- O conselho da Tesla propôs um novo plano de remuneração para o CEO Elon Musk, que pode chegar a US$ 1 trilhão.
- O valor está vinculado ao desempenho da empresa ao longo de dez anos, com a condição de que a capitalização de mercado atinja US$ 8,6 trilhões.
- Musk já recebeu um pacote de US$ 56 bilhões em 2018, atualmente contestado judicialmente por um acionista.
- O novo pacote prevê que Musk receba até 12% das ações da Tesla, que atualmente está avaliada em aproximadamente US$ 1,09 trilhão.

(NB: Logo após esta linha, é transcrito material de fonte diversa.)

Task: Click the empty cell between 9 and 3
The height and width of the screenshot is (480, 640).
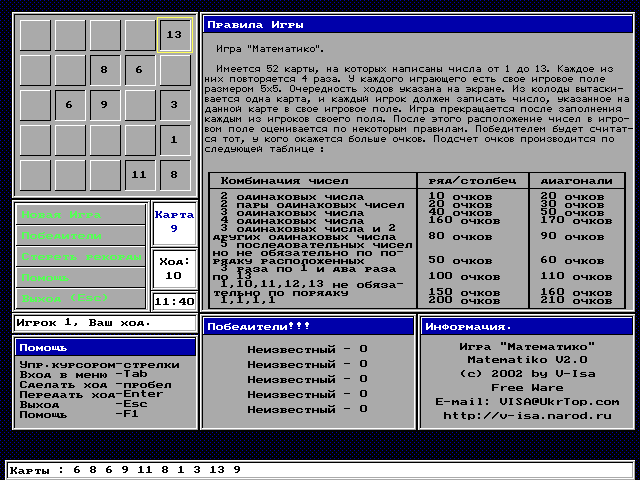Action: (x=139, y=105)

- A aprovação do plano pode aumentar significativamente o poder de voto de Musk, levantando questões sobre governança e sucessão na empresa.

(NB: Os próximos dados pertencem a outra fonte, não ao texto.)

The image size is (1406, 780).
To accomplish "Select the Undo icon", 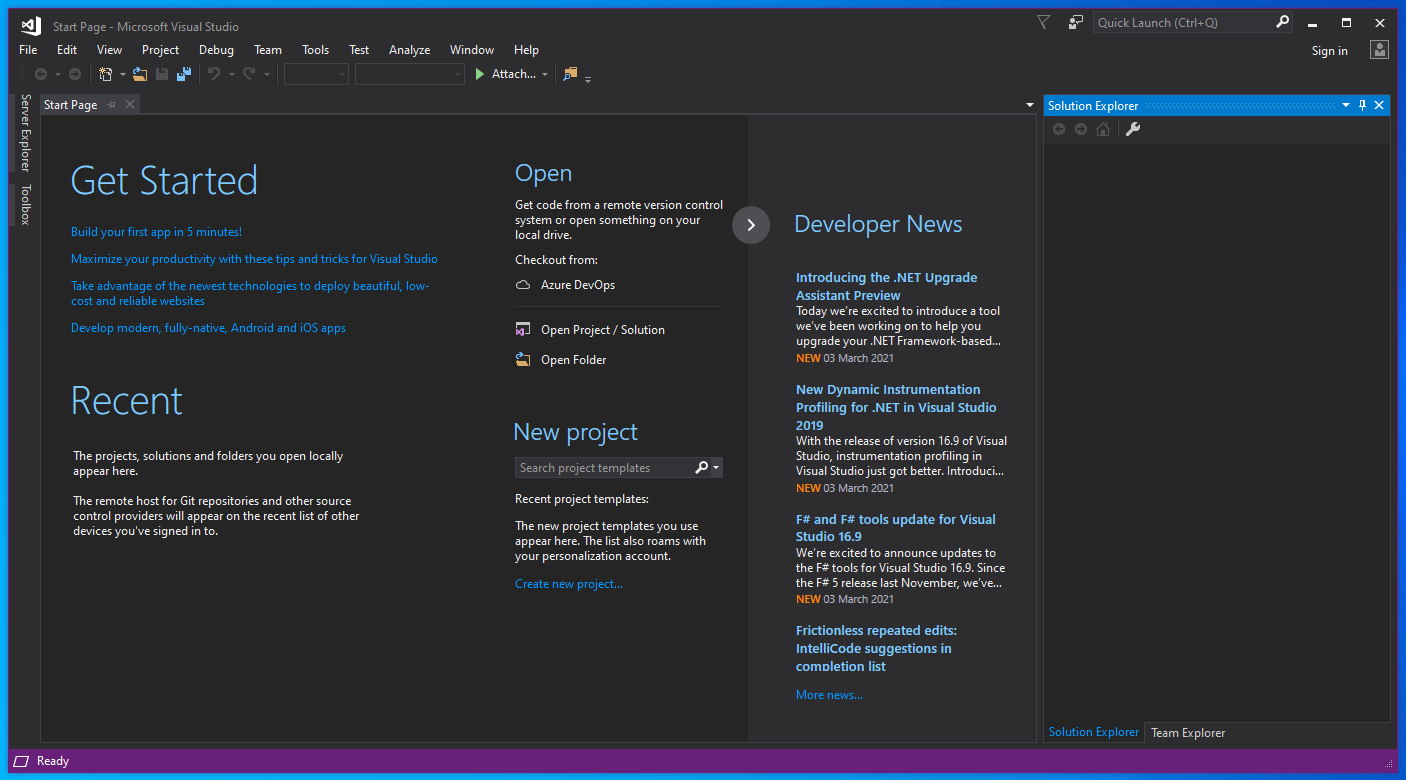I will [x=214, y=74].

O conselho da Tesla apresentou um novo plano de remuneração para o CEO Elon Musk, que pode alcançar US$ 1 trilhão (aproximadamente R$ 5 trilhões). Este valor, considerado o maior da história corporativa, está atrelado ao desempenho da montadora em um período de dez anos, com a condição de que a capitalização de mercado da empresa atinja US$ 8,6 trilhões.
Musk, que já recebeu um pacote de US$ 56 bilhões em 2018, atualmente enfrenta uma disputa judicial sobre esse pagamento, considerado excessivo por um acionista. O novo plano de remuneração destaca a busca da Tesla por liderança em inteligência artificial e robótica, além de refletir a influência crescente de Musk na empresa.
Detalhes do Novo Pacote
O novo pacote de remuneração permite que Musk receba até 12% das ações da Tesla, que estão avaliadas em US$ 1,03 trilhão. Para que isso ocorra, a capitalização da empresa precisaria crescer quase oito vezes nos próximos dez anos. Atualmente, a Tesla é avaliada em US$ 1,09 trilhão, com suas ações cotadas a US$ 338,53 cada.

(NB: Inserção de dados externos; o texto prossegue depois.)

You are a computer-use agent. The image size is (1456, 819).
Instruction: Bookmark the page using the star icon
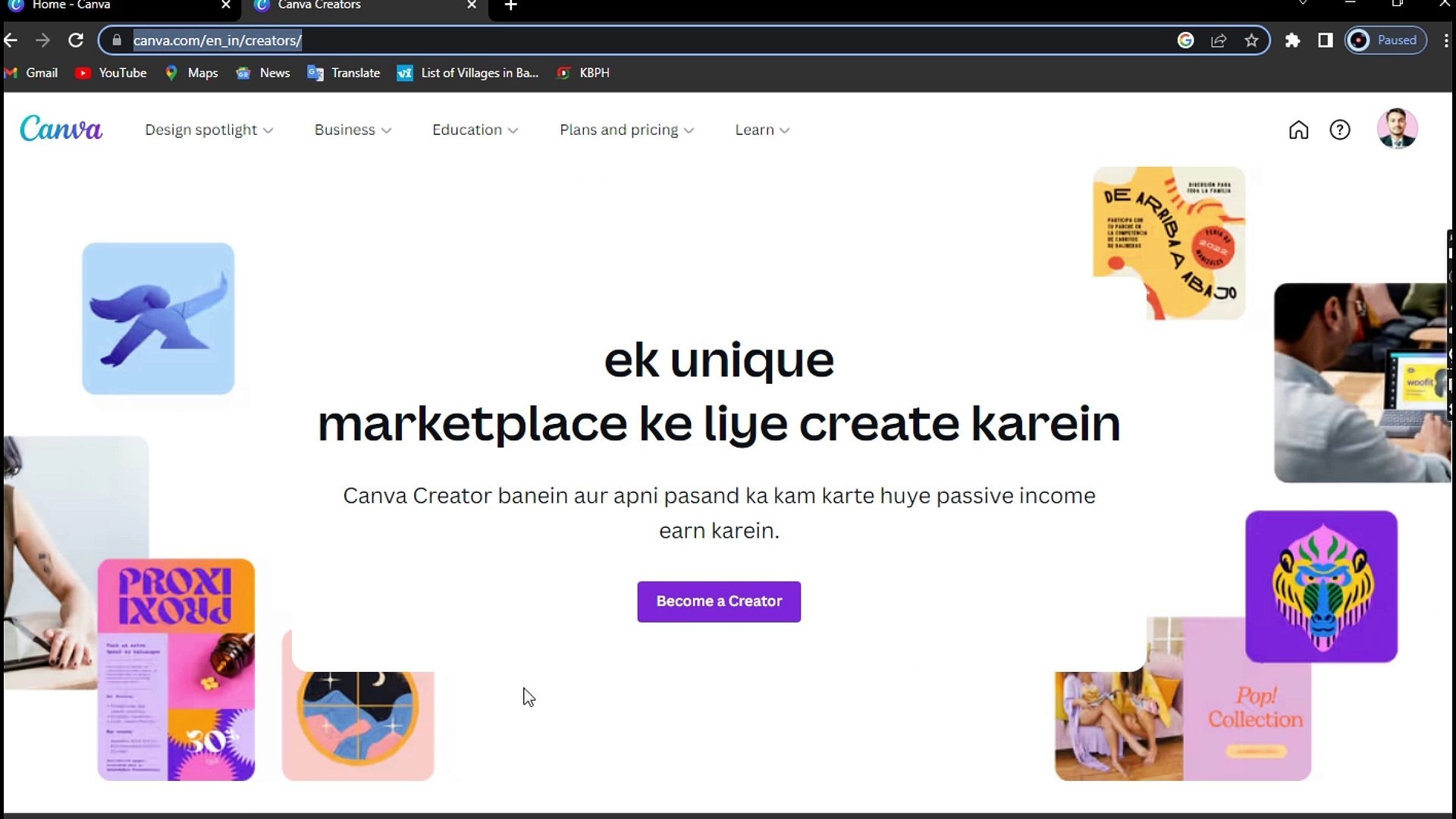tap(1251, 40)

Musk não recebe salário fixo como CEO; sua remuneração é baseada em metas de desempenho, incluindo preço das ações e lucratividade. Em 2024, a Tesla transferiu sua sede de Delaware para o Texas, após um juiz anular o pacote de 2018. A decisão sobre a disputa judicial ainda está pendente na Suprema Corte estadual.
Implicações para a Governança
Se o novo pacote for aprovado, isso ampliará significativamente o poder de voto de Musk, que atualmente detém cerca de 13% da Tesla. Essa situação levanta questões sobre a governança e a sucessão na empresa, especialmente em um momento em que a Tesla planeja um investimento robusto em inteligência artificial até 2030.
O conselho da Tesla justifica o novo plano, afirmando que os pacotes de remuneração tradicionais não são adequados para Musk, dada sua importância estratégica para a companhia.